Comment les hôpitaux peuvent-ils se protéger ?
Il n'y a pas d'antivirus miracle, c'est un ensemble. D'abord il faudrait que tous les systèmes d'information soient convenablement à jour. Les cryptovirus sont connus et s'attaquent plus souvent à des systèmes obsolètes. Par exemple, si vous êtes sous la dernière version de Windows, vous réduisez de 95 % les risques. Il faut aussi mettre à disposition des équipes informatiques des outils de sécurité, de supervision ou de gestion de comptes sophistiqués. Cela permet de détecter plus vite la menace et de la stopper.

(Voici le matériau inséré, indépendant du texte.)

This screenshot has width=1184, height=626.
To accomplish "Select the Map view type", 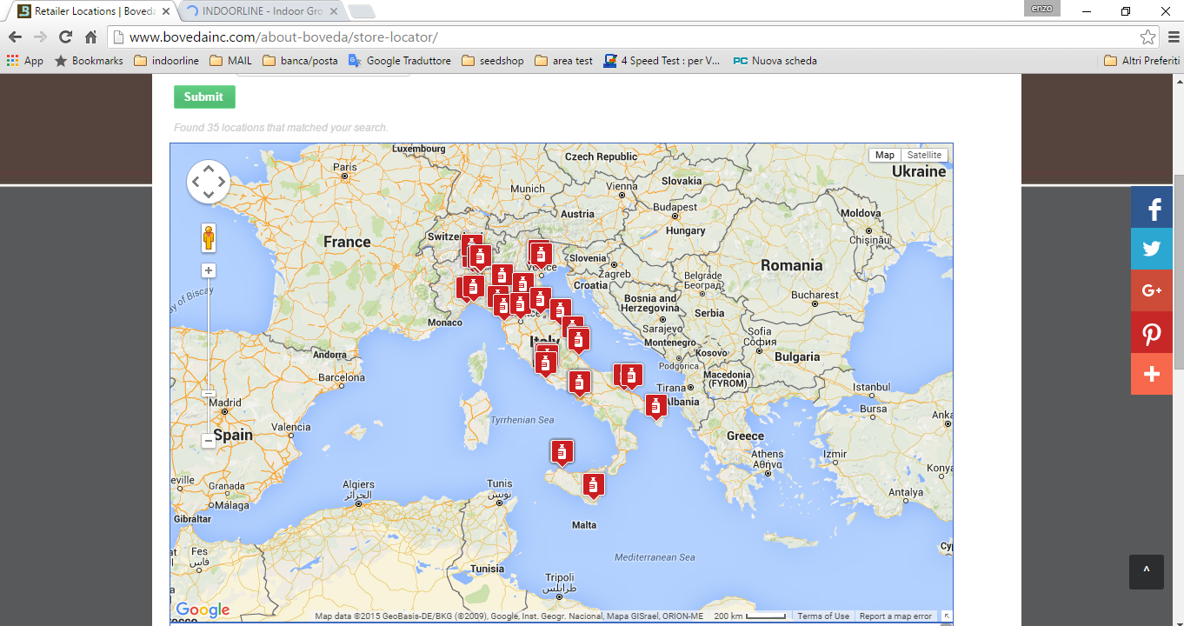I will coord(884,155).
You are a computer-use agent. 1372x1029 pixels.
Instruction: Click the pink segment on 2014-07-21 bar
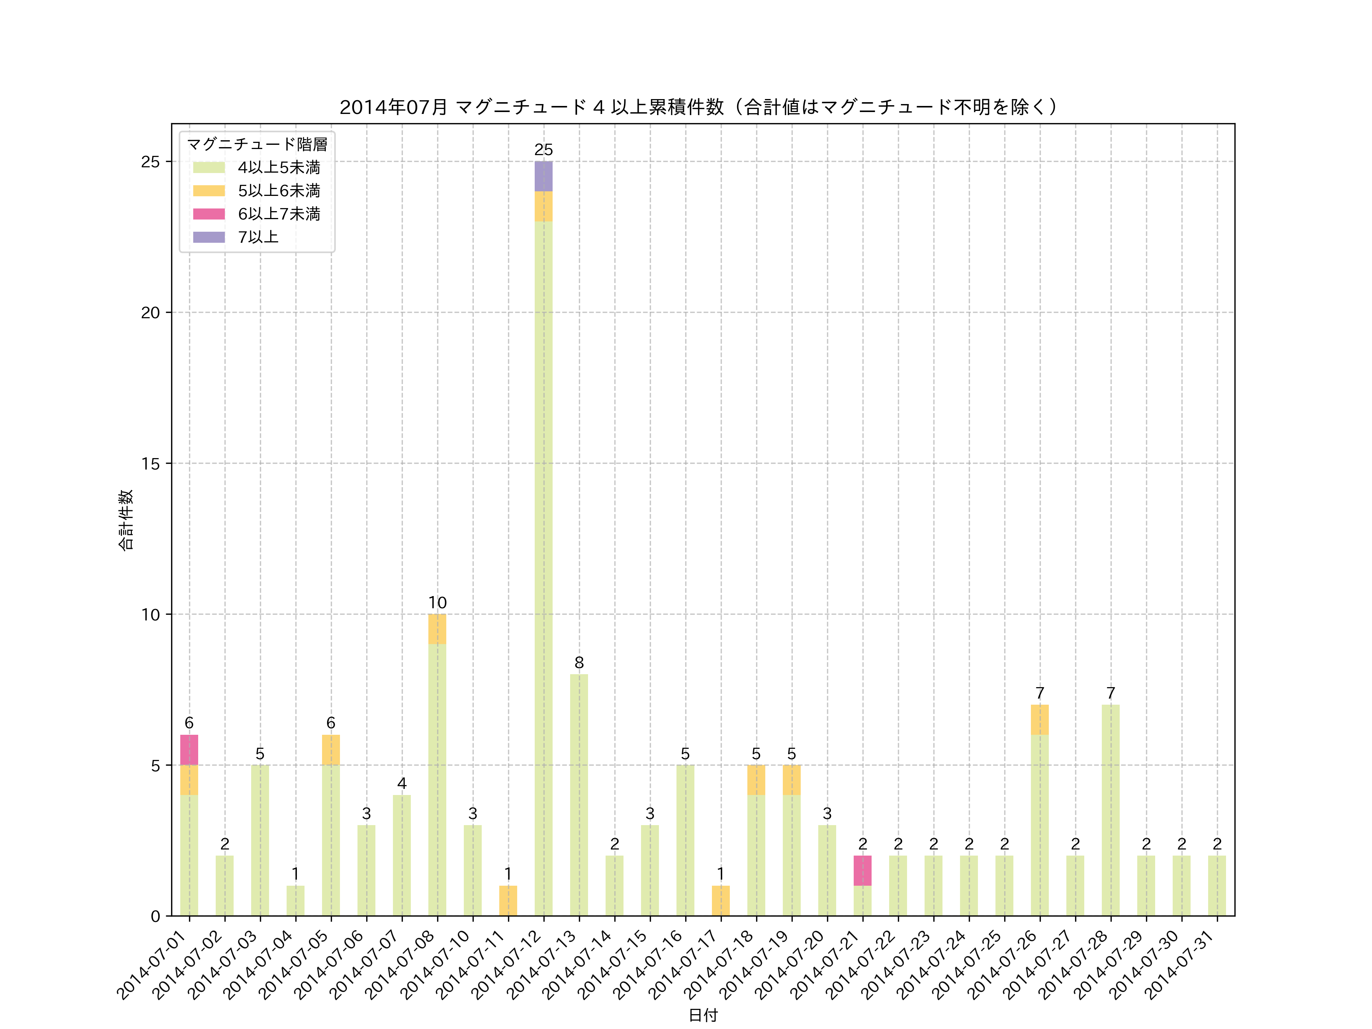coord(862,870)
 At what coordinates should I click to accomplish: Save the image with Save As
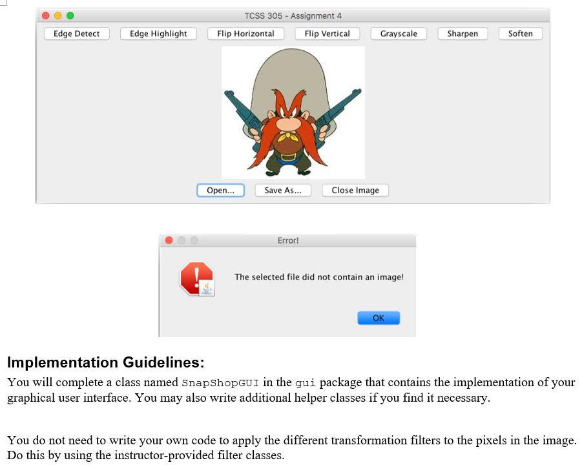(283, 190)
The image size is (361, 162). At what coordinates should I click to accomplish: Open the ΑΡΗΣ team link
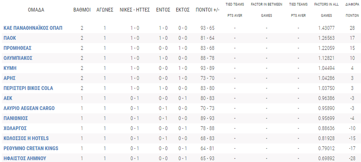(10, 78)
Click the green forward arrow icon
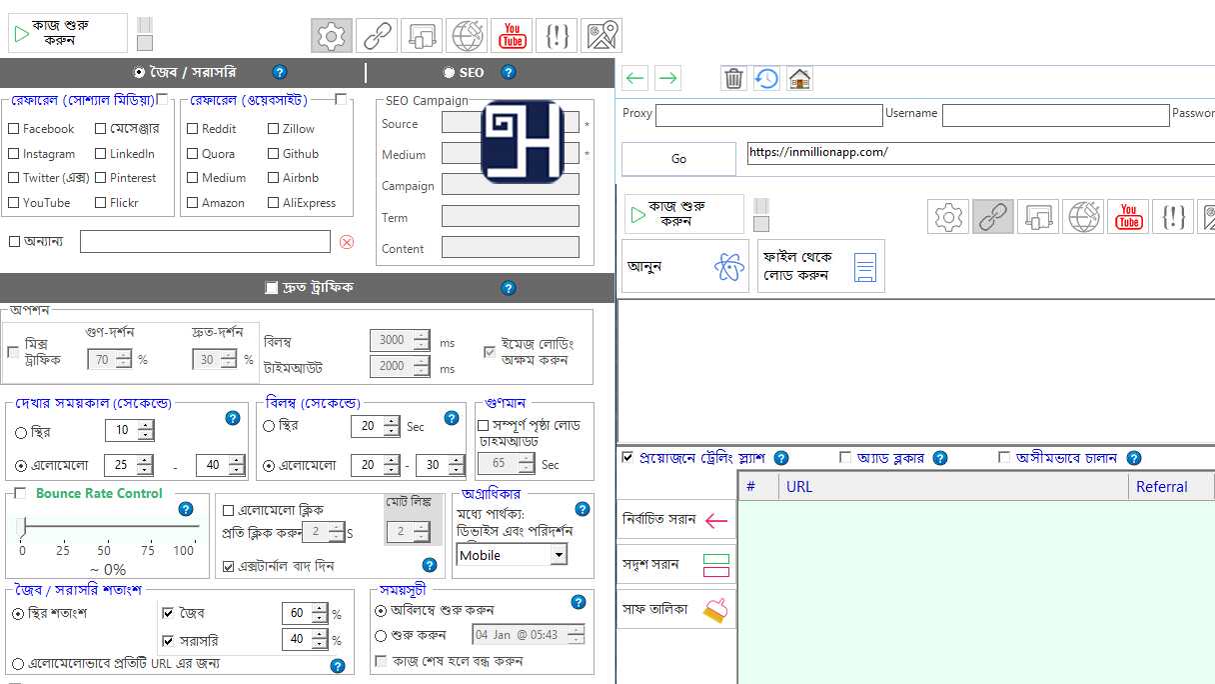Image resolution: width=1215 pixels, height=684 pixels. click(668, 78)
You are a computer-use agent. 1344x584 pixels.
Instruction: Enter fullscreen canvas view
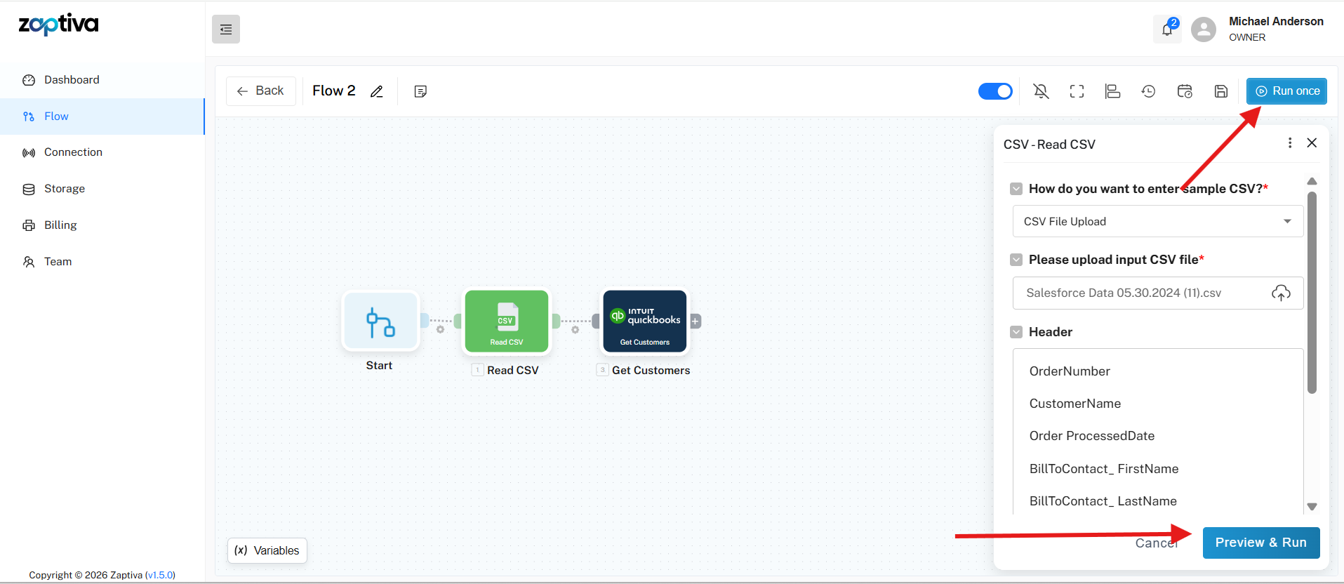pos(1077,91)
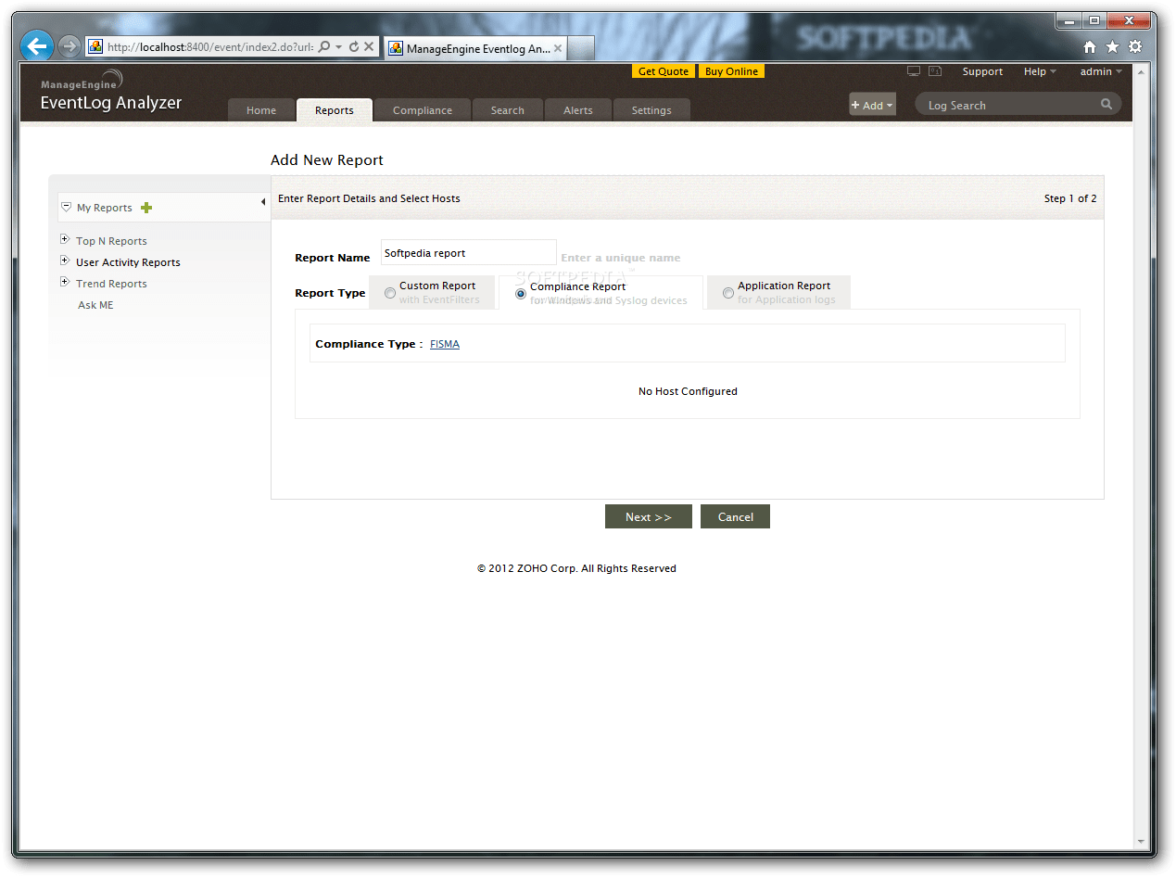
Task: Open the FISMA compliance type link
Action: (445, 344)
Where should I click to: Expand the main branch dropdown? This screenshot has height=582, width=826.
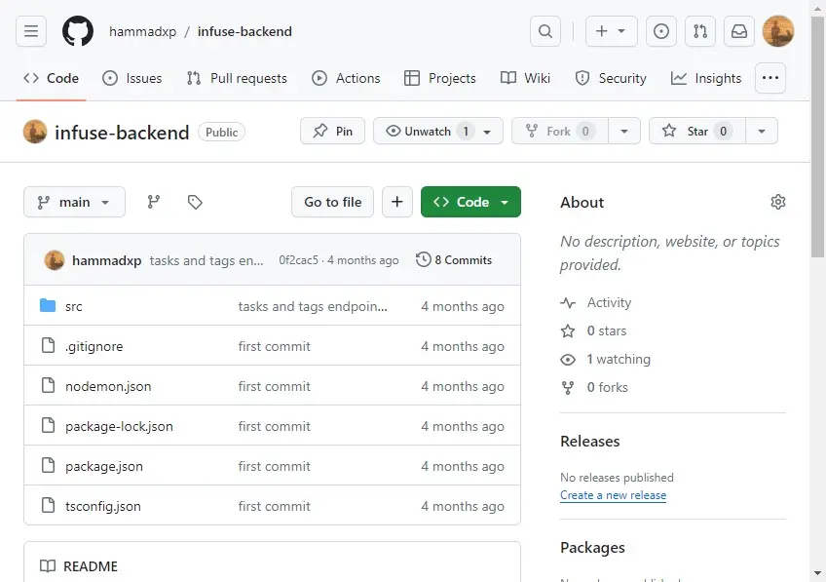tap(74, 202)
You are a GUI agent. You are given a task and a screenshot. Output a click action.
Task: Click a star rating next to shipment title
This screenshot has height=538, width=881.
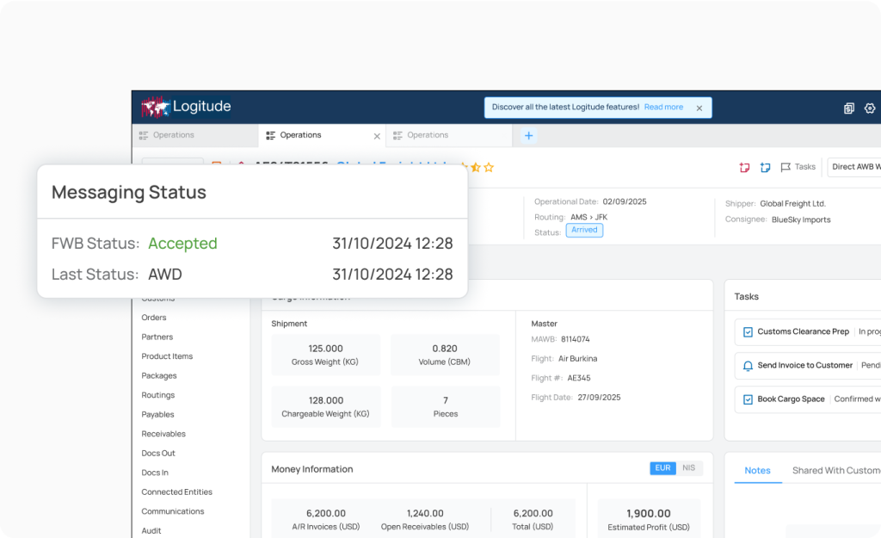(x=477, y=167)
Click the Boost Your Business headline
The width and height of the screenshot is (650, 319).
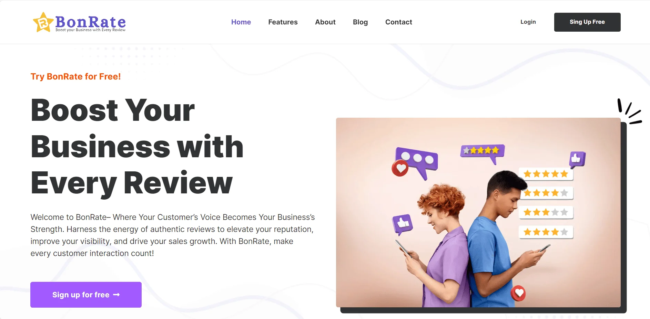coord(137,147)
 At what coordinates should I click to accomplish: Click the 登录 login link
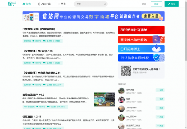point(144,4)
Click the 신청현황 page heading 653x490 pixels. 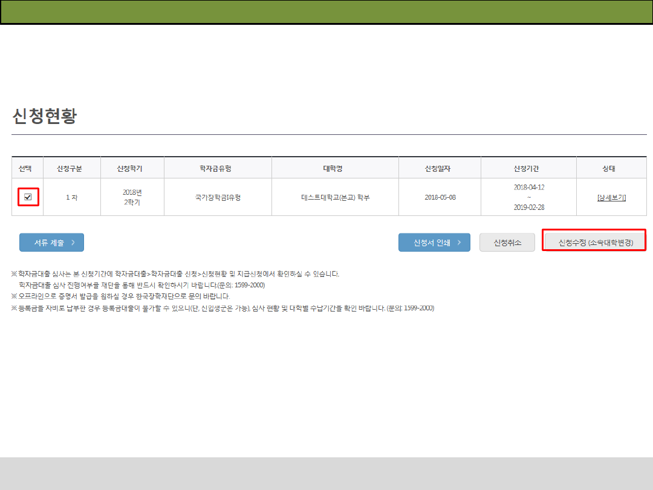click(x=45, y=117)
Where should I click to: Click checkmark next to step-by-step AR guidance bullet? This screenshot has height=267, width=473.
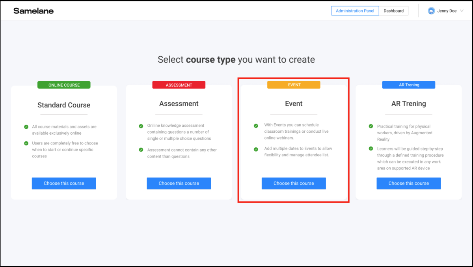371,148
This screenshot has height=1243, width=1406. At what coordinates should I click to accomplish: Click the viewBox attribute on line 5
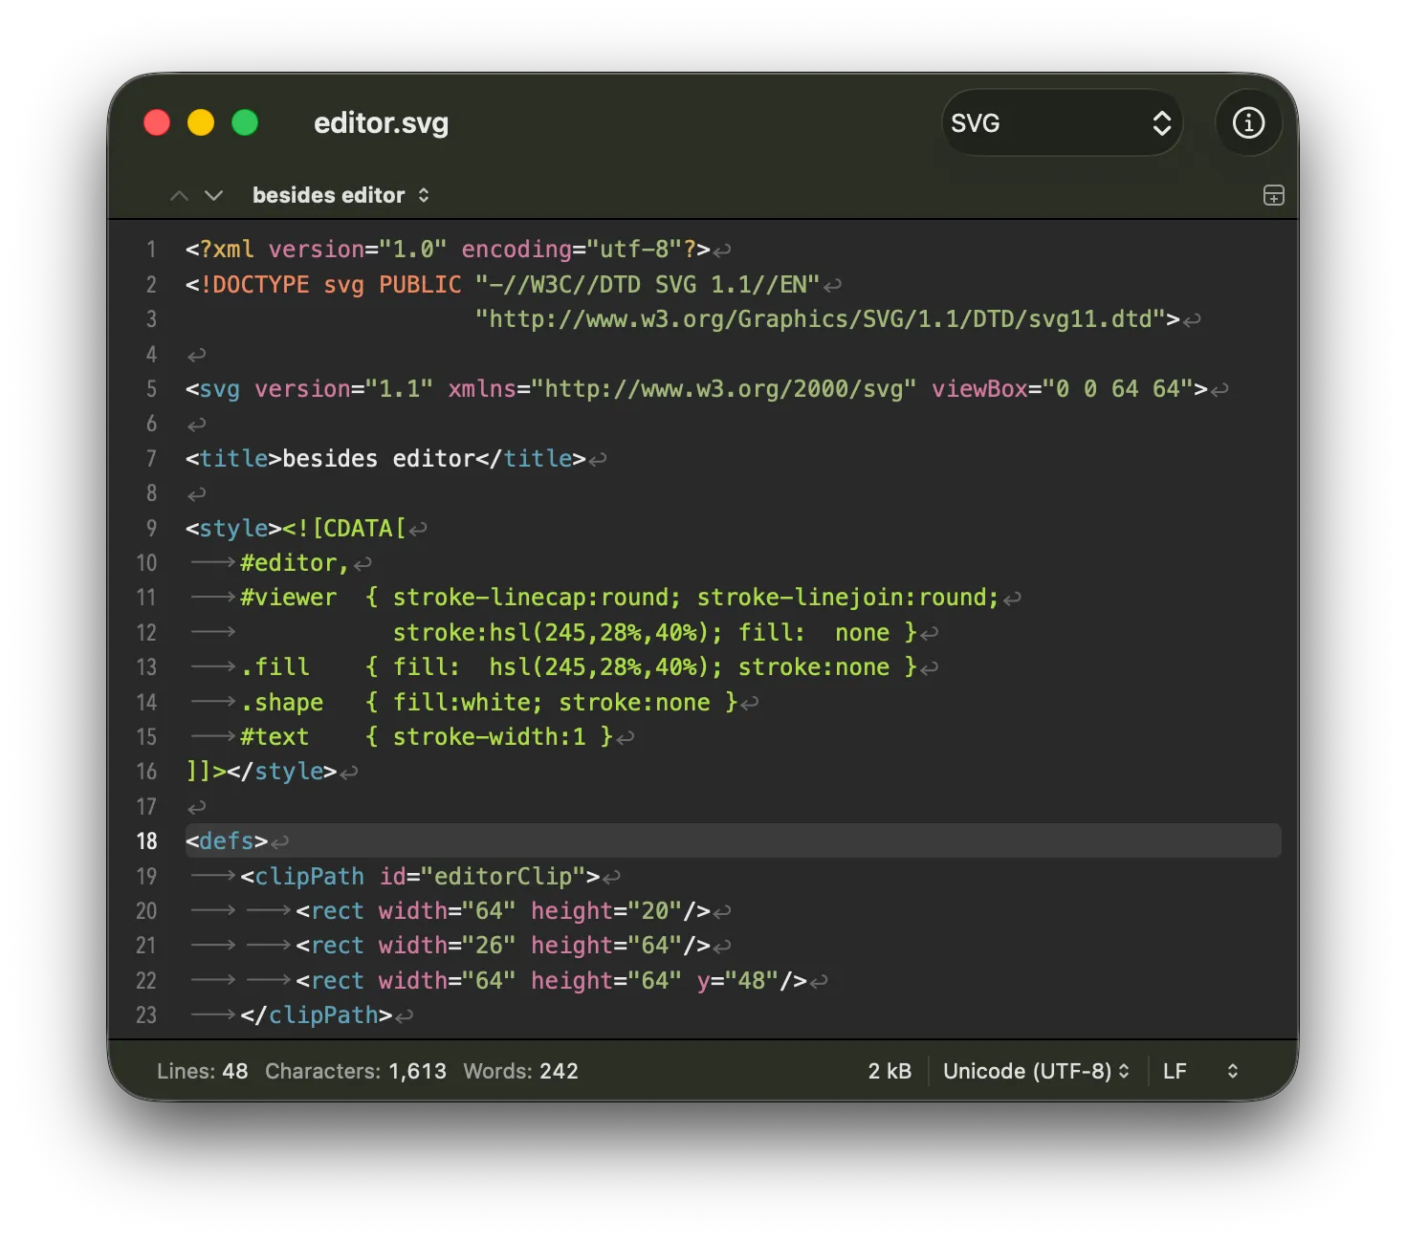coord(979,389)
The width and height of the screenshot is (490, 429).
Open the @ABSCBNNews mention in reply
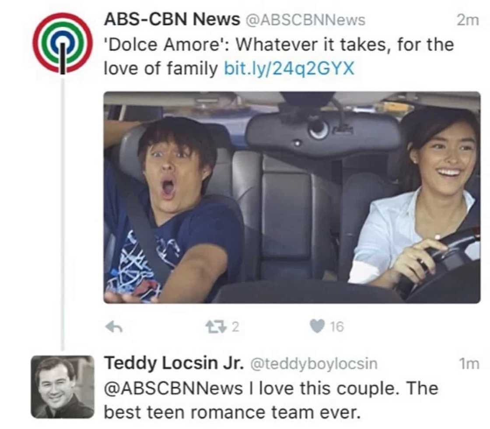(173, 389)
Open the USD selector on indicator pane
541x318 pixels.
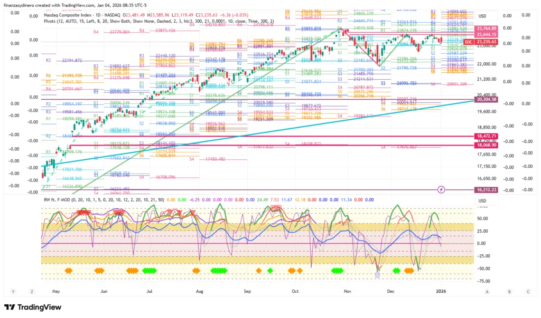click(481, 200)
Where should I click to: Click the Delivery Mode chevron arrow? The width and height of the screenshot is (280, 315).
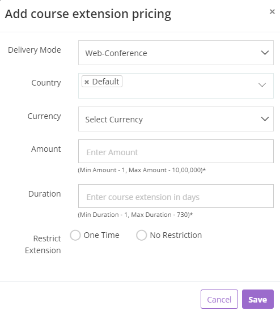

Enfin il faut sensibiliser les usagers. Tout part souvent de quelqu'un qui clique sur un mail viral. Mais aujourd'hui, imposer des mots de passe à huit caractères que l'on change tous les six mois, c'est très compliqué dans un hôpital. Il faut se heurter à la communauté médicale. Ce n'est pas non plus évident de faire comprendre au directeur général qu'il faudrait dépenser 100 000 euros pour acheter des outils dont personne n'entendra parler et pour se protéger d'une menace qui n'arrivera peut-être jamais.
Y a-t-il une prise de conscience politique de cette menace ?
En France, on a commencé à parler de sécurité des systèmes d'information à l'hôpital à partir de 2013, pas avant. Il y a eu un premier plan de financement à hauteur de 430 millions d'euros baptisé « Hôpital numérique ». Puis c'est en 2015 qu'est née la politique de sécurisation des ministères sociaux. Et petit à petit est arrivé le règlement général sur la protection des données personnelles (RGPD) en 2018. Tout cela progresse mais dans un environnement contraint financièrement.
Il y aurait un intérêt à mutualiser le pilotage de la cybersécurité. Il faudrait un pilotage régional pour doter tous les hôpitaux, peu importe leur taille, des mêmes outils de sécurité. En parallèle, il faudrait au niveau national un programme de financement ciblé et non négociable. Mais je suis optimiste. Pour la première fois en novembre 2019, la ministre de la Santé a fait de la cybersécurité une priorité nationale. Il y a une prise de conscience politique de plus en plus forte mais il reste beaucoup de travail.